■ Task goal ■
The response should contain every record, reproduced exactly.

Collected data
================================

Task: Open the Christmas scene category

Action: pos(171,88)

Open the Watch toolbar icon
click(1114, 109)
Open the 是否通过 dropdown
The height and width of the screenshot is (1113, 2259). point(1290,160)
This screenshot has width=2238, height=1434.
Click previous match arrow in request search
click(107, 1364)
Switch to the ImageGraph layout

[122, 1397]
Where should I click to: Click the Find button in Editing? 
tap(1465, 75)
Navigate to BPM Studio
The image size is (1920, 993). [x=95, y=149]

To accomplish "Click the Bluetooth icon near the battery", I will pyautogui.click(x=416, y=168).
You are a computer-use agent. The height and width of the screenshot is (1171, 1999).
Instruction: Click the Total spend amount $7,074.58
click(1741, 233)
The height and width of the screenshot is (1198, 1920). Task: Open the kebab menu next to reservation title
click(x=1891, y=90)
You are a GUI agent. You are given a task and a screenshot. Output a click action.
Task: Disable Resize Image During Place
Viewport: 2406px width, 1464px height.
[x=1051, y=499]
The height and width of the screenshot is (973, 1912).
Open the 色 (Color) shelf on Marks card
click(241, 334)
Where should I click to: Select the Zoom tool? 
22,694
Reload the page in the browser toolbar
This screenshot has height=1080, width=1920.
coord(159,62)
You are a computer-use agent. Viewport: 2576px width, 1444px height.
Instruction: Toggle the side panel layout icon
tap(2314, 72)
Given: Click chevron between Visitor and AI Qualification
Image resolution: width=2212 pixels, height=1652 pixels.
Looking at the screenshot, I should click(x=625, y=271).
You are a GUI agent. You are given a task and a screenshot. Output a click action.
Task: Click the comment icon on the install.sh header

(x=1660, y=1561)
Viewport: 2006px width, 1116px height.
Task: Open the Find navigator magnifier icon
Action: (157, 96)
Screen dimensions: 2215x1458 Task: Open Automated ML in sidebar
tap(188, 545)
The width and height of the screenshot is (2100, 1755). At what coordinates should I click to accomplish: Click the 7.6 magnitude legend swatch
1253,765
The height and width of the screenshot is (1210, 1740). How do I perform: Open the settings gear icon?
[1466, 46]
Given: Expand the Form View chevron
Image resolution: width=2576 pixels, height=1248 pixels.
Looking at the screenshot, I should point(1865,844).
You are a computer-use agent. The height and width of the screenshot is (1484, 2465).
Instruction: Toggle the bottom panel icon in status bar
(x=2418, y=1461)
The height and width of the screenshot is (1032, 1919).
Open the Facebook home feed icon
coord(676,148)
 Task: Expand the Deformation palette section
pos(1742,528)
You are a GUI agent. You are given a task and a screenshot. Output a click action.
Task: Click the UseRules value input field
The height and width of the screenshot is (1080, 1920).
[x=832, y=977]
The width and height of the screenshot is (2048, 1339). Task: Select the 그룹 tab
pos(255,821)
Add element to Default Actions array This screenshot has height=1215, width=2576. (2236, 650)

================================

■ Answer below ■
Task: Open the Christmas scene category

Action: pos(171,88)

Open the Watch toolbar icon
click(1114, 109)
Open the 是否通过 dropdown
The height and width of the screenshot is (1113, 2259). point(1290,160)
This screenshot has width=2238, height=1434.
Click previous match arrow in request search
click(107, 1364)
Switch to the ImageGraph layout

[122, 1397]
Where should I click to: Click the Find button in Editing? 
tap(1465, 75)
Navigate to BPM Studio
The image size is (1920, 993). [x=95, y=149]

To accomplish "Click the Bluetooth icon near the battery", I will pyautogui.click(x=416, y=168).
You are a computer-use agent. The height and width of the screenshot is (1171, 1999).
Instruction: Click the Total spend amount $7,074.58
click(1741, 233)
The height and width of the screenshot is (1198, 1920). Task: Open the kebab menu next to reservation title
click(x=1891, y=90)
You are a GUI agent. You are given a task and a screenshot. Output a click action.
Task: Disable Resize Image During Place
Viewport: 2406px width, 1464px height.
[x=1051, y=499]
The height and width of the screenshot is (973, 1912).
Open the 色 (Color) shelf on Marks card
click(241, 334)
Where should I click to: Select the Zoom tool? 
22,694
Reload the page in the browser toolbar
This screenshot has height=1080, width=1920.
coord(159,62)
You are a computer-use agent. Viewport: 2576px width, 1444px height.
Instruction: Toggle the side panel layout icon
tap(2314, 72)
Given: Click chevron between Visitor and AI Qualification
Image resolution: width=2212 pixels, height=1652 pixels.
Looking at the screenshot, I should click(x=625, y=271).
You are a GUI agent. You are given a task and a screenshot. Output a click action.
Task: Click the comment icon on the install.sh header

(x=1660, y=1561)
Viewport: 2006px width, 1116px height.
Task: Open the Find navigator magnifier icon
Action: (157, 96)
Screen dimensions: 2215x1458 Task: Open Automated ML in sidebar
tap(188, 545)
The width and height of the screenshot is (2100, 1755). At what coordinates should I click to accomplish: Click the 7.6 magnitude legend swatch
1253,765
The height and width of the screenshot is (1210, 1740). How do I perform: Open the settings gear icon?
[1466, 46]
Given: Expand the Form View chevron
Image resolution: width=2576 pixels, height=1248 pixels.
Looking at the screenshot, I should point(1865,844).
You are a computer-use agent. The height and width of the screenshot is (1484, 2465).
Instruction: Toggle the bottom panel icon in status bar
(x=2418, y=1461)
The height and width of the screenshot is (1032, 1919).
Open the Facebook home feed icon
coord(676,148)
 Task: Expand the Deformation palette section
pos(1742,528)
You are a GUI agent. You are given a task and a screenshot. Output a click action.
Task: Click the UseRules value input field
The height and width of the screenshot is (1080, 1920).
[x=832, y=977]
The width and height of the screenshot is (2048, 1339). Task: Select the 그룹 tab
pos(255,821)
Add element to Default Actions array This screenshot has height=1215, width=2576. (2236, 650)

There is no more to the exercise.